# 現実写真のみ、文字なし、固有名詞全部なし、キャプション、ほかの画像の大喜利

In [1]:
import os
import json
import numpy as np
import matplotlib.pyplot as plt
from tqdm import tqdm
from sklearn.model_selection import train_test_split

import torch
import torch.nn as nn
import torch.nn.functional as F
from torch import optim
from torch.utils.data import Dataset, DataLoader

In [2]:
EXPERIENCE_NUMBER = "001"

# PCによって変更する
NUM_WORKERS = 16

USE_UNREAL_IMAGE = False
USE_WORD_IMAGE = False
USE_UNIQUE_NOUN_BOKE = False
USE_CAPTION = True
USE_MISS_BOKE = True

RESULT_DIR = f"../../results/Boke_Judge/{EXPERIENCE_NUMBER}/"
if not os.path.exists("../../results/Boke_Judge/"):
    os.mkdir("../../results/Boke_Judge/")
if not os.path.exists(RESULT_DIR):
    os.mkdir(RESULT_DIR)


EPOCH = 25
BATCH_SIZE = 64

DATA_DIR = "../../datas/boke_data_assemble/"
CLIP_IMAGE_FEATURE_DIR = "../../datas/encoded/clip_image_feature/"
CLIP_SENTENCE_FEATURE_DIR = "../../datas/encoded/clip_sentence_feature/"
LUKE_SENTENCE_FEATURE_DIR = "../../datas/encoded/luke_sentence_feature/"

# データセットの作成

In [3]:
if not os.path.exists(f"{RESULT_DIR}test_caption_datas.json"):
    
    boke_datas = list()
    caption_datas = list()

    max_num_boke = 0
    for JP in tqdm(os.listdir(DATA_DIR)):
        N = int(JP.split(".")[0])

        with open(f"{DATA_DIR}{JP}", "r") as f:
            a = json.load(f)

        image_information = a["image_information"]
        is_photographic_probability = image_information["is_photographic_probability"]
        ja_caption = image_information["ja_caption"]
        ocr = image_information["ocr"]

        # 現実写真以外を除去
        if not USE_UNREAL_IMAGE:
            if is_photographic_probability < 0.8: continue
            
        # 文字のある画像を除去
        if not USE_WORD_IMAGE:
            if len(ocr) != 0: continue

        bokes = a["bokes"]

        max_num_boke = max(max_num_boke, len(a["bokes"]))
        for i, B in enumerate(bokes):

            # 固有名詞を含む大喜利を除去
            if not USE_UNIQUE_NOUN_BOKE:
                if len(B["unique_nouns"]) != 0: continue

            boke_datas.append({
                "boke_number": i,
                "image_number": N
            })

        caption_datas.append({
            "caption_number": N,
            "image_number": N
        })

    len(boke_datas), len(caption_datas)

In [4]:
if not os.path.exists(f"{RESULT_DIR}test_caption_datas.json"):
    
    train_boke_datas, test_boke_datas = train_test_split(boke_datas, test_size = 0.01)
    train_caption_datas, test_caption_datas = train_test_split(caption_datas, test_size = 0.01)

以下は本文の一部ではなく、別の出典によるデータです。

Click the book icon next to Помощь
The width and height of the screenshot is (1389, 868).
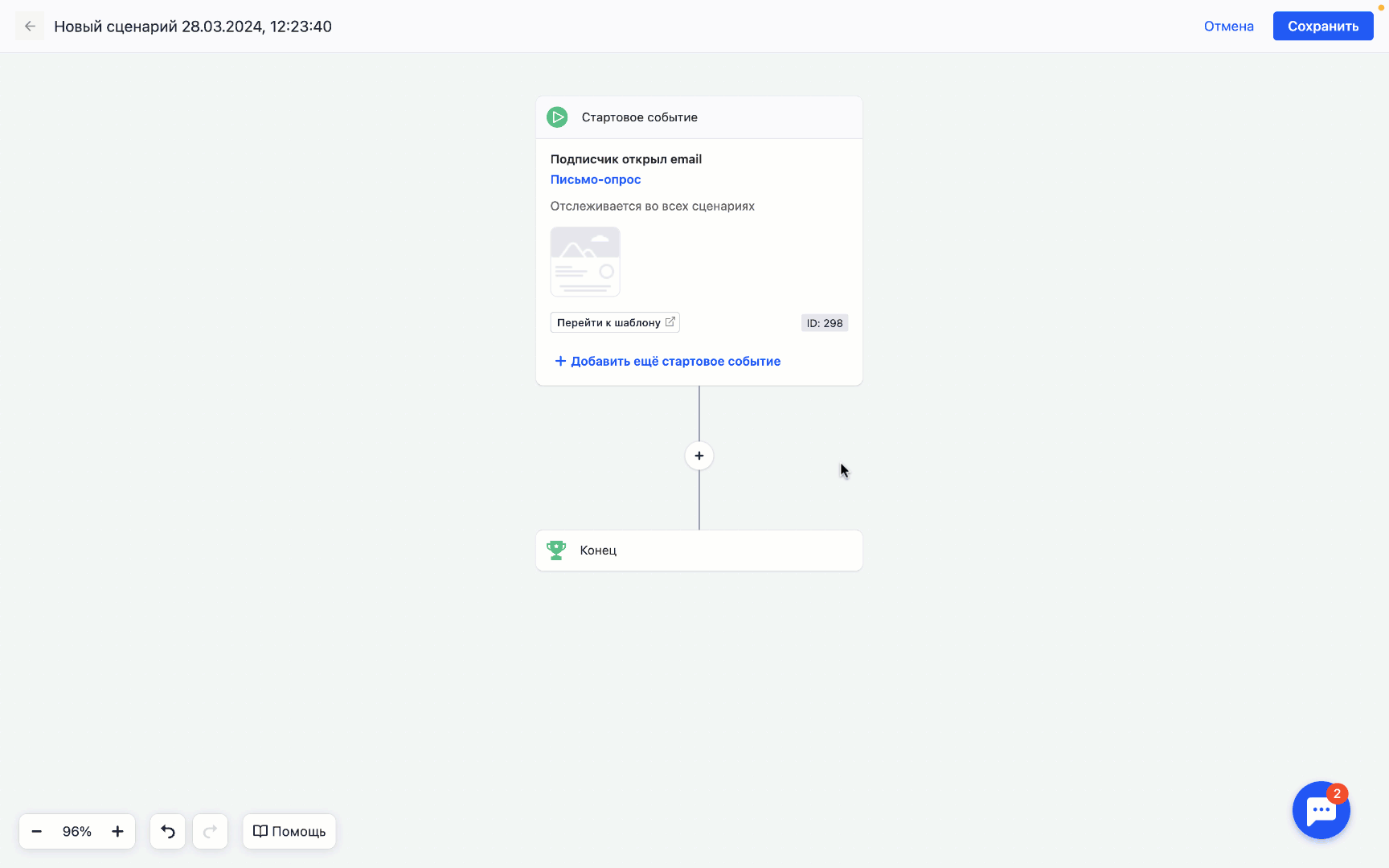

    with open(f"{RESULT_DIR}train_boke_datas.json", "w") as f:
        json.dump(train_boke_datas, f)
    with open(f"{RESULT_DIR}train_caption_datas.json", "w") as f:
        json.dump(train_caption_datas, f)

    with open(f"{RESULT_DIR}test_boke_datas.json", "w") as f:
        json.dump(test_boke_datas, f)
    with open(f"{RESULT_DIR}test_caption_datas.json", "w") as f:
        json.dump(test_caption_datas, f)

# モデルの学習

In [5]:
with open(f"{RESULT_DIR}train_boke_datas.json", "r") as f:
    train_boke_datas = json.load(f)
with open(f"{RESULT_DIR}train_caption_datas.json", "r") as f:
    train_caption_datas = json.load(f)

with open(f"{RESULT_DIR}test_boke_datas.json", "r") as f:
    test_boke_datas = json.load(f)
with open(f"{RESULT_DIR}test_caption_datas.json", "r") as f:
    test_caption_datas = json.load(f)

len(train_boke_datas), len(train_caption_datas), len(test_boke_datas), len(test_caption_datas)

(2297194, 251799, 23204, 2544)

In [6]:
def make_dataloader(boke_datas, caption_datas, 
                    use_caption = False, use_miss_boke = False, 
                    num_workers = 4):
    class LoadNpyDataset(Dataset):
        def __init__(self, image_file_paths, sentence_file_paths, teacher_signals):
            if len(image_file_paths) != len(sentence_file_paths) and len(sentence_file_paths) != len(teacher_signals):
                raise ValueError("データリストの長さが一致しません")

            self.image_file_paths = image_file_paths
            self.sentence_file_paths = sentence_file_paths
            self.teacher_signals = teacher_signals

        def __len__(self):
            return len(self.teacher_signals)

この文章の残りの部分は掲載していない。